За конец июля у психолога Сергей побывал трижды, состояние шло на спад от непрочной надежды на первом, до отсутствия понимания на последнем. Возможно, дело пошло бы лучше, если бы он признался, что была и девушка, и теория, и демон, но он неуместно умолчал об этом, ограничившись экзистенциальным кризисом и подростковой депрессией. Результат не заставил себя долго ждать, вернее, подстегнул к мысли, что его ждать не стоит. Смотря на себя в зеркало, он видел что-то очень уродливое и тошнотворное, эти ветки, этот толстый извилистый ствол, растущие из головы корни, плод почти созрел…
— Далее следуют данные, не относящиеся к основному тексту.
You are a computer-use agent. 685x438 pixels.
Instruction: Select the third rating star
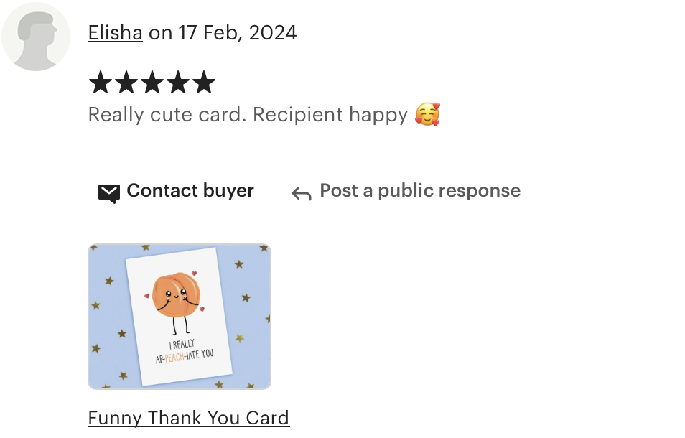[152, 83]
Струна натянулась. Слабого прикосновения хватит, чтобы её порвать. Так тревожно и сумрачно. На гитаре он не играл уже больше месяца. Сестра стала его избегать, он стал ей чужд. Они стали ему чужими – пустыми исполнителями команд свыше, повинующиеся извечному приумножению перакты. Уменьшение страданий и увеличение счастья – вот их поголовный смысл жизни, они хотят этого.

Какой по счёту это круг ада? Или ад ещё не начался? Сергей не верил в эту придумку. Удобно управлять безропотным стадом, которое переносит все невзгоды, веря, что после воскрешения они получат вечную жизнь. А там их ждёт мрак. Пустота и забвенье – бесконечный сон.

Почему этот бред не выветривается из головы? Уровень кортизола42 в его крови всегда способствовал его ужасному настроению. Он страдал. Ничего плохого, в сущности, не происходило, но он ежедневно страдал.

Секира стучала по жестяному ведру, его голове, мерно отбивая лязгающие звуки. Кто бьёт и зачем, понять было не по силам.

Скука, вопиющая всепоглощающая скука, от которой он выл и лез на стены. Больше он ничего не хотел. Мать заказала на него сорокоуст в церкви, да только что эти слова могли сделать. Он убеждённый, даже фанатичный сторонник своей мерзотной теории, которую он ненавидел, которую он мечтал уничтожить, развенчать, разодрать в клочья, и сам же цеплялся за неё, как за лозу, не мог от неё отказаться. Тогда окажется, что у него посредственные социальные проблемы, а не грандиозная эпопея. Он единственный и неповторимый в своей клоаке, непревзойдённый праворуб и пророк, коему обнажилась вся тайна бытия, непонятый и осуждённый, чьи страдания никто не может излечить.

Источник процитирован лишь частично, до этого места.